Wide open spaces of wheat fields. Infinite stretches of gravel roads graced by vehicles and horses alike. One channel on the radio, two on the T.V if you were lucky. No stores. No access. Just rules to shake you from your day dreams, and the ominous horn of the 4am train to wake your from your nocturnal escape.
The Canadian Prairies of my childhood.
I first tried to run away from home when I was 5. It was short lived as you would expect, but I never stopped trying to run away, to jump on a train, or to find my place that I felt I wanted to stay. Then I tried to put myself into the box of what I thought I was supposed to be like. My depression intensified to the point of suffocation, and hardly making it out alive, I ran away again.
This time, my escape plan worked and I realized something that I had never thought of before: what if some of us don't belong anywhere?
We had one movie store in our town, and when I was given the rare priviledge of picking a movie, I would would almost always rent Wild Hearts Can't Be Broken. It's a 1992 Disney movie about a girl who runs away from home during the depression and joins a traveling circus show. It still is one of my ultimate coveted movies, and is one of the 3 DVD's I packed in my suitcase when I left for good. Stumbling upon that movie was like hearing a whisper from some other force, like the ones who came before me were giving me a sign. Cowboys, showgirls, explorers, Captains - they all run through my blood; beings who cannot stay in one place for too long. My dad hopped trains during the 1970's. He started in Halifax and months later landed in Vancouver. He recently told me that though he eventually "settled down in to a family life" his heart never lost it's fuel to get up and go. It pained him to be in one place. When I told him I was hitting the road and taking one bag with me, he got a little shimmer in his eye, handed me a generous amount of money and told me to never doubt that feeling.
Listen to it.
My dad is still just a circus kid.
When an open highway is more exciting to you than a perfectly planned itinerary, you're a circus heart. If you feel serene sleeping alone on a beach in northern Canada beneath the elusive Northern Lights, you're a circus heart. If you want every day to be unknown and in your own hands without answering to anyone, you're a circus heart. If you still want the same things you wanted when you were a lonely kid growing up in the middle of nowhere, then you're a circus heart.
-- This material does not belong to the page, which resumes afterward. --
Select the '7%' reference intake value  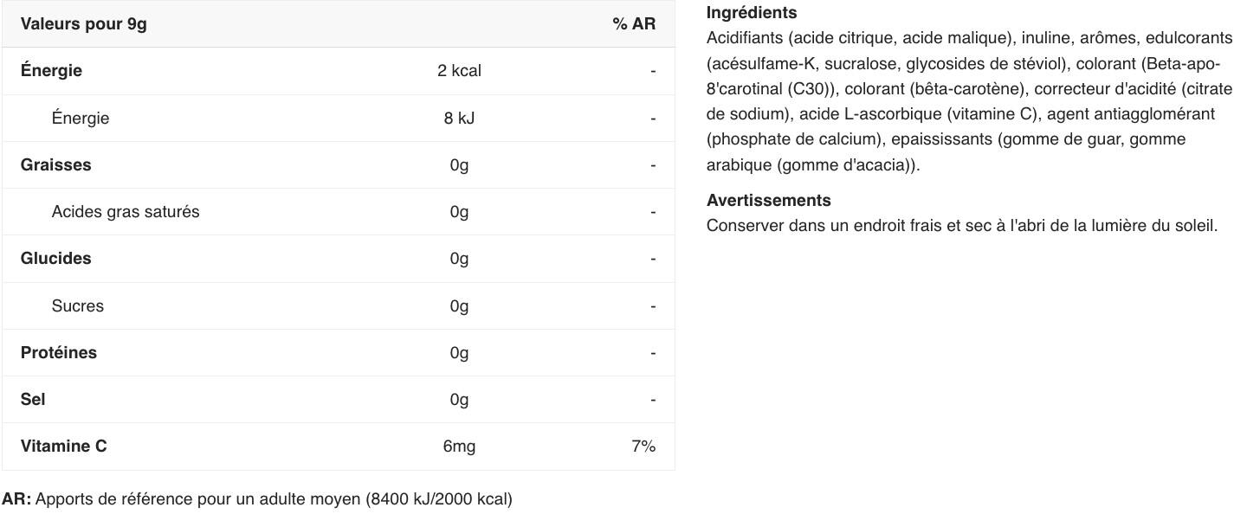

The greatest and truest friends I have ever made were all the ones who are backstage in a flurry of makeup and glitter. In among the costumes and scents of cinnamon and vanilla, I found refuge. And even though this family is ever changing and never around for more than a few acts, I would still frame their photos and hang them proudly - that is if I wanted a actual home to hang them in, but I don't!
The unknown road life isn't for everyone - it's intertwined with societal life in a very up close yet detached way, and not many people desire it, but I'm the happiest I've ever been in my entire life and I finally feel at home, because when I joined the circus I realized that home isn't a singular place. It's a feeling. A miraculous event occurred when I came to realize I haven't been depressed since I decided to leave.
I was in severe mourning and didn't even know it. It took running after a train that had an indefinitely unknown destination to turn my all black apparel into a brilliantly colored and lustrous stage wardrobe my showgirl aunts would be proud of.